Issue was among the bank and the different class of creditors for the non-payment of due after the winding up bid. This issue arose when Esser Steel was brought to the to the National Company Law Tribunal, Ahmedabad in August 2017 for not paying Rs 54,550 crore due amount to the bank which includes the State Bank of India, ICICI, IDBI and the Syndicate Bank. Esser steel runs its steel plant in Hazira, Gujarat and has plant and steel hub in “Visakhapatnam and Paradip” and “Pune” respectively.

Other than ArcelorMittal there were many other suitors for Esser steel assets such as Numetal, JSW Steel and Vedanta. However, the winning bidders were ArcelorMittal which is owned by Lakshmi Mittal. ArcelorMittal in their plan offered to take the assets by paying an amount of Rs 42,000 crore and an additional Rs 8,000 crore of equity infusion into the plant.

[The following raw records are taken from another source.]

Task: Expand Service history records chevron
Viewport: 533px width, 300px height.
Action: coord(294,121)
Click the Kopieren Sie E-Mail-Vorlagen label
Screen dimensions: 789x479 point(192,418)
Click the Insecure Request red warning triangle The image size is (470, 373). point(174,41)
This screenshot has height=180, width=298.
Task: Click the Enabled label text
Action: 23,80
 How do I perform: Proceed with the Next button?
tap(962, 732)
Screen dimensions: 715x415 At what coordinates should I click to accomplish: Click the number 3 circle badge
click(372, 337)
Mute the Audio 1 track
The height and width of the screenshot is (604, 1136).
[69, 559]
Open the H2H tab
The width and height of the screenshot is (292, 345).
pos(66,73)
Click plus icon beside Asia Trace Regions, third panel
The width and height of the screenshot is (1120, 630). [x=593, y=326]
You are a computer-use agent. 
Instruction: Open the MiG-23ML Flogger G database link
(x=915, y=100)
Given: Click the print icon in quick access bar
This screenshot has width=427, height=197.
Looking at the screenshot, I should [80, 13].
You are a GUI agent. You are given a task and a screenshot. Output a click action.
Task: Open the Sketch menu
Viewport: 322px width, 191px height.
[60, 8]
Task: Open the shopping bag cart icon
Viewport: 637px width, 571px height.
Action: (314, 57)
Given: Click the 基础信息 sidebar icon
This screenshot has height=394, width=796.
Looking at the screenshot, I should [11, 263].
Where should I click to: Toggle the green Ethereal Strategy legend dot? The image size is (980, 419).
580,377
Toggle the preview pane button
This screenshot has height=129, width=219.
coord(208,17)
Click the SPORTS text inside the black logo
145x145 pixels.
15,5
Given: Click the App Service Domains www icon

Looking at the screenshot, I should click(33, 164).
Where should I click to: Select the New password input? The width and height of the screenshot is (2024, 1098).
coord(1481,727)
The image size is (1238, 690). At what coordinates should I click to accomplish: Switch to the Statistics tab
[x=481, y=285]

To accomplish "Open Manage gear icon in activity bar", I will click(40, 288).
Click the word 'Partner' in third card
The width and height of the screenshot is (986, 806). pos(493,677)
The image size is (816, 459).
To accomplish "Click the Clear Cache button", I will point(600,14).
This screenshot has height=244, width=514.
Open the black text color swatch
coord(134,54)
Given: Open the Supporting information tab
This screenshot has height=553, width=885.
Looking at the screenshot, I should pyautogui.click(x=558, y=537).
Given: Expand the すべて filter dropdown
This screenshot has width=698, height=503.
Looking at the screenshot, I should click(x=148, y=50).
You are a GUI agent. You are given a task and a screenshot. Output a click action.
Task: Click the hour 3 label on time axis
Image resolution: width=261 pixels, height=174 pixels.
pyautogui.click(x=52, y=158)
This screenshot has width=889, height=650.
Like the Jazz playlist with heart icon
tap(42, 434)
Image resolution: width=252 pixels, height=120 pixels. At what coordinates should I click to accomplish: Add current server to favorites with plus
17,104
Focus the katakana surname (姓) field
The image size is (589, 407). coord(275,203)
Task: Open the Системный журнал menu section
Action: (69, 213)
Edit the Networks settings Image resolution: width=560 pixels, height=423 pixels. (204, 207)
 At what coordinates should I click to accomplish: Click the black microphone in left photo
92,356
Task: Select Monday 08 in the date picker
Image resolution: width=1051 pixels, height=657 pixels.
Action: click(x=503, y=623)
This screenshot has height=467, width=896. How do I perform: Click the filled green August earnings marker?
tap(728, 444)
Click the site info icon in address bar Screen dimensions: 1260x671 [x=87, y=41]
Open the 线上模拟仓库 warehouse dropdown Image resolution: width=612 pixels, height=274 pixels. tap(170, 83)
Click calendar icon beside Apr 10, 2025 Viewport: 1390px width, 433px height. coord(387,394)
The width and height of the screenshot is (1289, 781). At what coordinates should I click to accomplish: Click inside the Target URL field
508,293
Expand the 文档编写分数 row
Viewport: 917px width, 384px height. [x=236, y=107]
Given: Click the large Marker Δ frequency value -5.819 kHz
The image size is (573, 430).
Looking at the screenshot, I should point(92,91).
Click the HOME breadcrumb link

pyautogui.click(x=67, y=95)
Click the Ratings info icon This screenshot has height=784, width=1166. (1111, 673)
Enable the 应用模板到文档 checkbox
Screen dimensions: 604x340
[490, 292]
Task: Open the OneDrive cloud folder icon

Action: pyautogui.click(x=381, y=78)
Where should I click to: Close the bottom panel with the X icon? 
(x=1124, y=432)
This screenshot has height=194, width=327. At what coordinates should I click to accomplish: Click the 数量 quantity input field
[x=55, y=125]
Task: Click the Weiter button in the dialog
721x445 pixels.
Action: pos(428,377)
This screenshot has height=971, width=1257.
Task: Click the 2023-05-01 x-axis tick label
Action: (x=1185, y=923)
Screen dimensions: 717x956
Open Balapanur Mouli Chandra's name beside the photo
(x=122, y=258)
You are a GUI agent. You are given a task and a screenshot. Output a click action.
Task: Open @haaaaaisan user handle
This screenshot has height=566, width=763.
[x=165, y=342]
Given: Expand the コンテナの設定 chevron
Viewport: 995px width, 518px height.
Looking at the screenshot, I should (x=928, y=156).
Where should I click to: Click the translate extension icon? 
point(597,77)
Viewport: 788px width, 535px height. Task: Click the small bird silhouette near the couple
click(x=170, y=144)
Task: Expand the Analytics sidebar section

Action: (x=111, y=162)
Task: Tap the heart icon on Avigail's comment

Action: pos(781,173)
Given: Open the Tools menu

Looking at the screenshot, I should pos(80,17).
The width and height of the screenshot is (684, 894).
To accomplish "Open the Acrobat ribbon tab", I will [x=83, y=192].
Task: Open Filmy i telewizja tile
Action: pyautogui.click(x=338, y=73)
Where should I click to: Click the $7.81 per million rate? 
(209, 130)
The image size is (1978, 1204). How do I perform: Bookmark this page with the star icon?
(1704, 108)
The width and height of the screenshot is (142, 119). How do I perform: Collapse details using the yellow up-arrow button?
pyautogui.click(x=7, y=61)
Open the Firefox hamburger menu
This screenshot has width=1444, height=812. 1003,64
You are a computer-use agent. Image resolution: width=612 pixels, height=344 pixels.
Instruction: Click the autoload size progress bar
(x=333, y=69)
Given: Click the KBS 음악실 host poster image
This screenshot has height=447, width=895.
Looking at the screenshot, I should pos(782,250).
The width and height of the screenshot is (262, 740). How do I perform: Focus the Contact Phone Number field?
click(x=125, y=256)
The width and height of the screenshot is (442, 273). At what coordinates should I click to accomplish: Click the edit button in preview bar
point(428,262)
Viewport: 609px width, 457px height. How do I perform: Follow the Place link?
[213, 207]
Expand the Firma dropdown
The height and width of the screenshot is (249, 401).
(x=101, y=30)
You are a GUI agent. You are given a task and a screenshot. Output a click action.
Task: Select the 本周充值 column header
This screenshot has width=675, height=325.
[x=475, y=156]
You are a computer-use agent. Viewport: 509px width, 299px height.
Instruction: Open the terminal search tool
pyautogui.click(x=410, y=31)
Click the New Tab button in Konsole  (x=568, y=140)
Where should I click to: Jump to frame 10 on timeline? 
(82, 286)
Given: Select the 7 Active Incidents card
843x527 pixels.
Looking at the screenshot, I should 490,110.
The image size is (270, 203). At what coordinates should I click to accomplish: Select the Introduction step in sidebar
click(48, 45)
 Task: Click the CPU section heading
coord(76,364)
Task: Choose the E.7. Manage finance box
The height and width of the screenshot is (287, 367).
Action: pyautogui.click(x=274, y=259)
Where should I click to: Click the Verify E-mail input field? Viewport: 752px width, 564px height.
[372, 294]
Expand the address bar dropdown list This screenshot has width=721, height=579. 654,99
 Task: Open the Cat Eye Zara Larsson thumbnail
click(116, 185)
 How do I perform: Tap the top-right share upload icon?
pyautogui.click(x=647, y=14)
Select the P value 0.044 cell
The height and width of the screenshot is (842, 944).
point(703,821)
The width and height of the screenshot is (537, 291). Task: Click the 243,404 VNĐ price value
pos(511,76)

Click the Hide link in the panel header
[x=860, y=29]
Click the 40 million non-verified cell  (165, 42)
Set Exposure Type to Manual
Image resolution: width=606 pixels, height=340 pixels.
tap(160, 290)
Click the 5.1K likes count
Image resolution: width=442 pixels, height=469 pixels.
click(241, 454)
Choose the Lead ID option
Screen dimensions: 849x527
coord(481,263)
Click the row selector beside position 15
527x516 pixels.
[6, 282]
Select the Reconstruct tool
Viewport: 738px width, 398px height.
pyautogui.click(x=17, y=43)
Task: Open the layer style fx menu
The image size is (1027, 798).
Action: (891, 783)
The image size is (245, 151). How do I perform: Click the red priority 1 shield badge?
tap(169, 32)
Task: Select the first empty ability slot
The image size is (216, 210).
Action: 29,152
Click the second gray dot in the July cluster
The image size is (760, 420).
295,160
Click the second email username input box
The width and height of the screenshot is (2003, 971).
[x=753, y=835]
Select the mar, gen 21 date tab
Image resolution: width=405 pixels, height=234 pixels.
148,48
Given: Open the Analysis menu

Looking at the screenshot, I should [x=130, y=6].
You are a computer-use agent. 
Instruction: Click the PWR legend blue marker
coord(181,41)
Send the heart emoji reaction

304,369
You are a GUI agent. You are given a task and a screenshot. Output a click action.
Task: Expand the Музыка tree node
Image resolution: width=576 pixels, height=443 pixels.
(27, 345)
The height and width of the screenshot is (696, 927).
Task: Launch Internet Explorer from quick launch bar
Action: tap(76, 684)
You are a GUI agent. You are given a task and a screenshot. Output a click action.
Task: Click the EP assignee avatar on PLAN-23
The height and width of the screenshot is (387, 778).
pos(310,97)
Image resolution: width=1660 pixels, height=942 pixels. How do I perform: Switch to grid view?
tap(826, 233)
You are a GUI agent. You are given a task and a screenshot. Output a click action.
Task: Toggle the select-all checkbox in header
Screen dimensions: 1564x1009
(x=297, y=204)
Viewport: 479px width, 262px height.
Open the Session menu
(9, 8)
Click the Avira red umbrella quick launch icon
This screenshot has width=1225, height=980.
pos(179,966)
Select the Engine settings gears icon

How did the match reach Supreme Court?

In October 2018 the committee of creditors approved ArcelorMittal bid and in March 2019 NCLT also approved their bid. But NCLAT was not happy and said that the money realised should be distributed in proportionality among the Financial and Operational Creditors. This order of NCLAT was not accepted by the financial creditor as their priority rights was reduced. The day after the NCLAT judgement was passed changes were paid in the Bankruptcy Law which protected the rights of financial creditors and gave them the priority in getting the proceeds from the sale or liquidation of the company that has become Insolvent.

Time limit relaxed

Further, Supreme Court held that the time limit of 330 days can be relaxed if there is a bona fide cause and an exceptional reason to extend the time. Before the amendment came in July this year time limit was 270 days.

After the judgement came, the corporate people are happy that now the law is in par with the international standards as across the world it generally takes 2 to 2.5 years to complete the insolvency process.